- Nano Banana 2 Liteは約4秒で画像を生成し、1000枚あたり0.034ドルという低価格でGoogle AI StudioおよびGemini APIから即日利用できる
- Gemini Omni Flashはテキスト・画像・動画を入力に受け付け、1秒0.10ドルで最長10秒の動画を生成するマルチモーダル動画生成モデル
- 両モデルを組み合わせることで、テキストプロンプトから画像生成・動画化までの一気通貫パイプラインを低コストで構築できる
2モデルを同時API公開
Googleはこのほど、画像生成モデル「Nano Banana 2 Lite」と動画生成モデル「Gemini Omni Flash」をGoogle AI StudioおよびGemini APIで開発者向けに公開しました。どちらも速度とコスト効率を大幅に改善したモデルで、マルチメディアコンテンツの自動生成をより手軽にする実用的なリリースです。
両モデルは単体でも利用できますが、Nano Banana 2 Liteで静止画を生成し、その出力をGemini Omni Flashに渡して動画化するワークフローとの親和性が高く、Googleは画像から動画への一気通貫パイプラインとしての活用を推奨しています。
Nano Banana 2 Liteの速度と価格
Nano Banana 2 LiteはGoogleが「最速・最もコスト効率の高い画像生成モデル」と位置づけるモデルです。

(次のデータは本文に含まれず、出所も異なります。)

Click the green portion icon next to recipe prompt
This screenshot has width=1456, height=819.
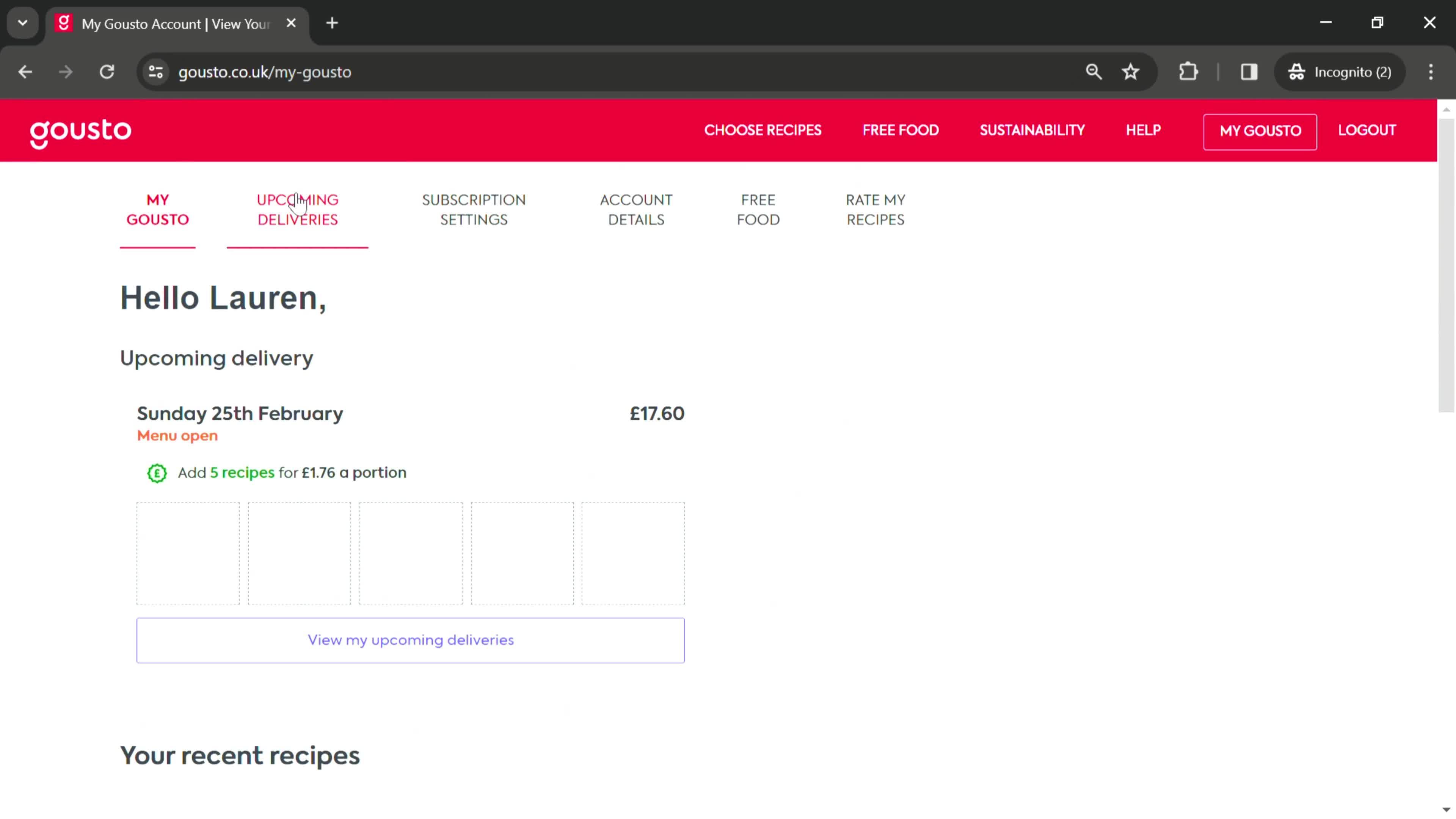click(x=157, y=473)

テキストプロンプトから画像1枚を約4秒で生成し、価格は1000枚あたり0.034ドルという低水準に設定されています。
主な強みとして以下の3点が挙げられます。
- プロンプトへの高い追従性
- 複数枚にわたるキャラクター一貫性の維持
- 画像内テキストの読みやすさ
利用できるプラットフォームはGoogle AI StudioとGemini APIのほか、Gemini Enterprise Agent Platformにも対応しています。コンシューマー向けとしては、Google検索のAI Mode、Geminiアプリ、Google Photos、Google Adsへの順次展開が計画されている。
Gemini Omni Flashの動画生成
Gemini Omni Flashは、Geminiのマルチモーダル推論と動画生成・編集を組み合わせたモデルです。テキスト・画像・動画のいずれか、またはそれらの組み合わせを入力として受け付け、最長10秒の動画を1秒あたり0.10ドルで生成します。現時点ではパブリックプレビューとして提供されており、Google AI StudioとGemini APIから利用可能。Geminiアプリとクリエイター向けツール「Google Flow」にも搭載されています。
自然言語による動画編集の指示が可能なのも特徴の一つです。既存の動画を入力として渡しながら「背景を差し替えてほしい」「このシーンにテキストを追加して」といった対話的な編集が行えます。ただし現時点では3秒を超える動画の参照には未対応であるため、長尺素材の編集用途にはまだ制限があります。
ストリーミング型の動画編集アプローチとの比較として、3段階蒸留で12fps超のリアルタイム編集を実現するLiveEditも参照すると、Gemini Omni Flashとは異なるリアルタイム性の実現方法として理解が深まります。
価格と開発への影響
両モデルの価格を整理します。
- Nano Banana 2 Lite: 画像1000枚あたり0.034ドル
- Gemini Omni Flash: 動画1秒あたり0.10ドル(10秒動画1本で約1.0ドル)
画像生成については、他の主要APIと比較して単価が低い水準にあり、大量生成が前提のプロダクト開発での採用を後押しします。動画生成は10秒1本あたり1.0ドル前後の費用感であるため、プロトタイプ制作やA/Bテスト向け素材作成にも試しやすい価格設定です。
Gemini Enterprise Agent Platformとの連携により、既存のGeminiベースのエージェントシステムにビジュアル生成機能を後付けで追加できる点も、エンタープライズ開発者にとって注目されるポイントです。